(WORK INSTRUCTION) Rewrite the lines below, swapping "GUI agent" for "interface assistant" and leaving all else unchanged.

(DATA SECTION)
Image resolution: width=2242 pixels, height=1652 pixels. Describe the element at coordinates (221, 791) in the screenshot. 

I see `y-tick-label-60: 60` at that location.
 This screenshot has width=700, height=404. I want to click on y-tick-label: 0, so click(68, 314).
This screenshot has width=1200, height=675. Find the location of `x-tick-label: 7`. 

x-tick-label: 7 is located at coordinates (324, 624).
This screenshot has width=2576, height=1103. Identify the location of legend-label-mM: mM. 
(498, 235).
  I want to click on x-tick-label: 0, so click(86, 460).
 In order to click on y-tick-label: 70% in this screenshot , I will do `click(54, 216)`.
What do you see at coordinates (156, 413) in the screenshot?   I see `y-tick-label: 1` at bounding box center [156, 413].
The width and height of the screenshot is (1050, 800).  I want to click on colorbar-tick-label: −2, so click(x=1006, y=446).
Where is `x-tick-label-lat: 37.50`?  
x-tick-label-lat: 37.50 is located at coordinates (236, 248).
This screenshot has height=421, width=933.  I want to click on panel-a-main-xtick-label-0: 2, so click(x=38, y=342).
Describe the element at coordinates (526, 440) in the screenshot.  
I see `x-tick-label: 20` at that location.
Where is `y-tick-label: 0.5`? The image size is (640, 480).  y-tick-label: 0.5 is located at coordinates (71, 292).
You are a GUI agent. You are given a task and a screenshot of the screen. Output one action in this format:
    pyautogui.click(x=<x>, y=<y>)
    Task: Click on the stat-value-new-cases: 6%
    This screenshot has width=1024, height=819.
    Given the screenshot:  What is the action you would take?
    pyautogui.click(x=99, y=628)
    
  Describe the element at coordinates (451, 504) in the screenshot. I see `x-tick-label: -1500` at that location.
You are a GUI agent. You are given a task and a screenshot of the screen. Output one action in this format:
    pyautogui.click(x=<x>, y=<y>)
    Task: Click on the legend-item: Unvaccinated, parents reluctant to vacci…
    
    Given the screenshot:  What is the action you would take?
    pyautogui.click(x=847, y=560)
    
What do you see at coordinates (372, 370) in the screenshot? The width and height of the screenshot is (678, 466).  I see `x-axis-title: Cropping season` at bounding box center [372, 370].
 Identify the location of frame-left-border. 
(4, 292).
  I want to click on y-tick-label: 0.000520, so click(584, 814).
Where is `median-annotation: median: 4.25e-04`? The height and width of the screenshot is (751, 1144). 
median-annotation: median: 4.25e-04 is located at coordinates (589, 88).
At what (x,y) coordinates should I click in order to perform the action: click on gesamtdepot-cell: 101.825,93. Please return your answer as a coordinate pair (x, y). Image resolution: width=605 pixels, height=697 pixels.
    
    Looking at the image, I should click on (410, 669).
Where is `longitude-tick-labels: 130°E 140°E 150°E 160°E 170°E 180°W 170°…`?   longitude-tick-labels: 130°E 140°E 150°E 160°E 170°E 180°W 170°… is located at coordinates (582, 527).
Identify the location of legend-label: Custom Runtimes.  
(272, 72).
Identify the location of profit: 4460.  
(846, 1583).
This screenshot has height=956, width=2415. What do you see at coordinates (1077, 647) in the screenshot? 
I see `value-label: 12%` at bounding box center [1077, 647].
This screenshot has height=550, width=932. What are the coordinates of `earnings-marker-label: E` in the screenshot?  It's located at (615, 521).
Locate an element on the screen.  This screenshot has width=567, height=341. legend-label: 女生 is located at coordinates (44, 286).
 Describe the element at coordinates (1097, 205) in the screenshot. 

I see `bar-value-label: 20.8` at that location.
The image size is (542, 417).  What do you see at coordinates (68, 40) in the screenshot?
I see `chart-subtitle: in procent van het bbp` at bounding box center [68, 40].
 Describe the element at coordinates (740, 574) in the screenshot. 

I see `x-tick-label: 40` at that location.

(RESULT FOR THIS TASK)
Image resolution: width=2242 pixels, height=1652 pixels. Describe the element at coordinates (221, 791) in the screenshot. 

I see `y-tick-label-60: 60` at that location.
 This screenshot has width=700, height=404. I want to click on y-tick-label: 0, so click(68, 314).
This screenshot has width=1200, height=675. Find the location of `x-tick-label: 7`. 

x-tick-label: 7 is located at coordinates (324, 624).
This screenshot has width=2576, height=1103. Identify the location of legend-label-mM: mM. 
(498, 235).
  I want to click on x-tick-label: 0, so click(86, 460).
 In order to click on y-tick-label: 70% in this screenshot , I will do `click(54, 216)`.
What do you see at coordinates (156, 413) in the screenshot?   I see `y-tick-label: 1` at bounding box center [156, 413].
The width and height of the screenshot is (1050, 800).  I want to click on colorbar-tick-label: −2, so click(x=1006, y=446).
Where is `x-tick-label-lat: 37.50`?  
x-tick-label-lat: 37.50 is located at coordinates (236, 248).
This screenshot has height=421, width=933.  I want to click on panel-a-main-xtick-label-0: 2, so click(x=38, y=342).
Describe the element at coordinates (526, 440) in the screenshot.  
I see `x-tick-label: 20` at that location.
Where is `y-tick-label: 0.5`? The image size is (640, 480).  y-tick-label: 0.5 is located at coordinates (71, 292).
You are a interface assistant. You are given a task and a screenshot of the screen. Output one action in this format:
    pyautogui.click(x=<x>, y=<y>)
    Task: Click on the stat-value-new-cases: 6%
    This screenshot has width=1024, height=819.
    Given the screenshot:  What is the action you would take?
    pyautogui.click(x=99, y=628)
    
  Describe the element at coordinates (451, 504) in the screenshot. I see `x-tick-label: -1500` at that location.
You are a interface assistant. You are given a task and a screenshot of the screen. Output one action in this format:
    pyautogui.click(x=<x>, y=<y>)
    Task: Click on the legend-item: Unvaccinated, parents reluctant to vacci…
    
    Given the screenshot:  What is the action you would take?
    pyautogui.click(x=847, y=560)
    
What do you see at coordinates (372, 370) in the screenshot? The width and height of the screenshot is (678, 466).  I see `x-axis-title: Cropping season` at bounding box center [372, 370].
 Identify the location of frame-left-border. 
(4, 292).
  I want to click on y-tick-label: 0.000520, so click(584, 814).
Where is `median-annotation: median: 4.25e-04`? The height and width of the screenshot is (751, 1144). 
median-annotation: median: 4.25e-04 is located at coordinates (589, 88).
At what (x,y) coordinates should I click in order to perform the action: click on gesamtdepot-cell: 101.825,93. Please return your answer as a coordinate pair (x, y). Image resolution: width=605 pixels, height=697 pixels.
    
    Looking at the image, I should click on (410, 669).
Where is `longitude-tick-labels: 130°E 140°E 150°E 160°E 170°E 180°W 170°…`?   longitude-tick-labels: 130°E 140°E 150°E 160°E 170°E 180°W 170°… is located at coordinates (582, 527).
Identify the location of legend-label: Custom Runtimes.  
(272, 72).
Identify the location of profit: 4460.  
(846, 1583).
This screenshot has height=956, width=2415. What do you see at coordinates (1077, 647) in the screenshot? 
I see `value-label: 12%` at bounding box center [1077, 647].
This screenshot has height=550, width=932. What are the coordinates of `earnings-marker-label: E` in the screenshot?  It's located at (615, 521).
Locate an element on the screen.  This screenshot has width=567, height=341. legend-label: 女生 is located at coordinates (44, 286).
 Describe the element at coordinates (1097, 205) in the screenshot. 

I see `bar-value-label: 20.8` at that location.
The image size is (542, 417).  What do you see at coordinates (68, 40) in the screenshot?
I see `chart-subtitle: in procent van het bbp` at bounding box center [68, 40].
 Describe the element at coordinates (740, 574) in the screenshot. 

I see `x-tick-label: 40` at that location.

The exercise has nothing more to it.